Responsible? "We cannot comment on it"
Wouldn't it be necessary to carry out random checks at the border to enforce the new quarantine requirement? Would it not be up to politics to at least remind people of personal responsibility in the pandemic?
The district administrator of the Ortenaukreis, Frank Scherer (independent) doesn't seem to see it that way. He evaded several inquiries from t-online. A spokeswoman said on Tuesday: "We cannot comment, the time before Christmas is too short for that."
Does not comment: The non-party district administrator of the Ortenau district, Frank Scherer. (Source: Orteneaukreis)
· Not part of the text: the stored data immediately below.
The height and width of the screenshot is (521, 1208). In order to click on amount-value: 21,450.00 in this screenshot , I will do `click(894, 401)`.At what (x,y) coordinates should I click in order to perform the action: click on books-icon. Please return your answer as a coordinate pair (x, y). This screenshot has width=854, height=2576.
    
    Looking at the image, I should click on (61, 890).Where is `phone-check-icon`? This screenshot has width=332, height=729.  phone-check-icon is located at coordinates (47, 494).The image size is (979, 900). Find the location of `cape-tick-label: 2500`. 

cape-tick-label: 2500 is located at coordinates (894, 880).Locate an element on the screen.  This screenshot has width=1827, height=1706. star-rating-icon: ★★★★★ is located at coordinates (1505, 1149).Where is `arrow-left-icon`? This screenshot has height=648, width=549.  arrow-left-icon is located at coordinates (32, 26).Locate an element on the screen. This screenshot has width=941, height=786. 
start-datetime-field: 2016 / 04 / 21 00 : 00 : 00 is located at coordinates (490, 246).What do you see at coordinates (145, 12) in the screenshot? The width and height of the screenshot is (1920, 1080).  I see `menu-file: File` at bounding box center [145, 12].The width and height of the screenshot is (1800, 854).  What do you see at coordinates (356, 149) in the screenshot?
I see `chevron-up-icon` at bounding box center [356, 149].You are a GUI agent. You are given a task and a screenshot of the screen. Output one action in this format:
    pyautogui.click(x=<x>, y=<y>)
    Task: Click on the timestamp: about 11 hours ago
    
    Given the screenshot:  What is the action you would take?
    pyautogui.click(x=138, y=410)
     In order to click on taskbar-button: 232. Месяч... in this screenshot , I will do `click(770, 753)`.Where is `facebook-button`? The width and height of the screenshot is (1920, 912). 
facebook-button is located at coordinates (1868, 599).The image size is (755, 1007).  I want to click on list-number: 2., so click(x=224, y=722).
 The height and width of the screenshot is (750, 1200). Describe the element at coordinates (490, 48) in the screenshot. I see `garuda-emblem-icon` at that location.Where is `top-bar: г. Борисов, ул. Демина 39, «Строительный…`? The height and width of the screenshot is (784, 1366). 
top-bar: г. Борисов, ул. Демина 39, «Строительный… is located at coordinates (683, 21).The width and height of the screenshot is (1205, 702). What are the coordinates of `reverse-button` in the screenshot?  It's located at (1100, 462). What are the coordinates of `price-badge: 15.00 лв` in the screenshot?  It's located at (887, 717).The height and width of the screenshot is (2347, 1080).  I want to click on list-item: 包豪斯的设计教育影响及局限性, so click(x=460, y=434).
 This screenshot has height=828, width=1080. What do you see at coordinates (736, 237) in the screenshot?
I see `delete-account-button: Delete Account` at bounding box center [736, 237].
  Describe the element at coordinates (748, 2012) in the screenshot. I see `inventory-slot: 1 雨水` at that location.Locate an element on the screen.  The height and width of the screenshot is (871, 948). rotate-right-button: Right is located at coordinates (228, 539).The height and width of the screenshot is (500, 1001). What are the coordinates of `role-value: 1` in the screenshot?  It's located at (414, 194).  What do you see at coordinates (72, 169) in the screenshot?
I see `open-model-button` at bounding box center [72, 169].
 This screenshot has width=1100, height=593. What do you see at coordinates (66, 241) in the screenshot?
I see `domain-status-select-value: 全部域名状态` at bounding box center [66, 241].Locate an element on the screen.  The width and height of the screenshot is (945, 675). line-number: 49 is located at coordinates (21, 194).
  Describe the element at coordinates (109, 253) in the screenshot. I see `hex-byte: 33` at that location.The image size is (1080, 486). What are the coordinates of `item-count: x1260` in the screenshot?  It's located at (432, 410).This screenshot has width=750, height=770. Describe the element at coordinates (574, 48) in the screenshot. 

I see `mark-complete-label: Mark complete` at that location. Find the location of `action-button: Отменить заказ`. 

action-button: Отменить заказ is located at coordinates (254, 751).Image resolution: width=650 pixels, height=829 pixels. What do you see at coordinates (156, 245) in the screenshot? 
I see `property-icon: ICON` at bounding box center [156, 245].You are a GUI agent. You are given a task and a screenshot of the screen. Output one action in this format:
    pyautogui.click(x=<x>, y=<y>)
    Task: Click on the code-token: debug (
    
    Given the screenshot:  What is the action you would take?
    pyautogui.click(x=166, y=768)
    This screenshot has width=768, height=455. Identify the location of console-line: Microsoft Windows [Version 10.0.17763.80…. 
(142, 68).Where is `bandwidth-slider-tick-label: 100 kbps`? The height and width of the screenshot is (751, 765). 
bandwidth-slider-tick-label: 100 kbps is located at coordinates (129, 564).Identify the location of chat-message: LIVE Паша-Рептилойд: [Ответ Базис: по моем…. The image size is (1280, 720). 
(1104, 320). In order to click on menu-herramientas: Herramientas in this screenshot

The Baden-Württemberg Ministry of Social Affairs, which has just introduced the quarantine requirement, did not want to take a position on its implementation on Tuesday and referred to the federal police. On request, the latter in turn stated in writing: "Beyond the already existing level, no additional measures are currently being taken at the land- and airside Schengen internal borders."
In other words: No increased presence at the borders, no additional controls - the quarantine requirement seems to be a measure that only exists on paper.
The German border post in Kehl looks correspondingly dreary. Only two police officers eke out their shift in a van parked next to the street. What exactly they are doing is not apparent, but they do not seem to be performing controls. Has border traffic at least subsided?
Ortenaukreis has a corona incidence of 214.6
The officials on site are not allowed to give any assessment. Peter Spindler, managing director of the trade association Südbaden, says: "With the current quarantine obligation, shopping across the border will certainly be significantly less." But he will hardly come to a standstill. "Of course, Germans are now going to France to shop," he says.
With the start of the hard lockdown on December 16, Baden-Württemberg introduced stricter regulations than other federal states. In the southwest there is even a curfew between 8 p.m. and 5 a.m. Nevertheless, not a single district has so far had a 7-day incidence below 100. In the Ortenaukreis it is 214.6 - and the trend is rising.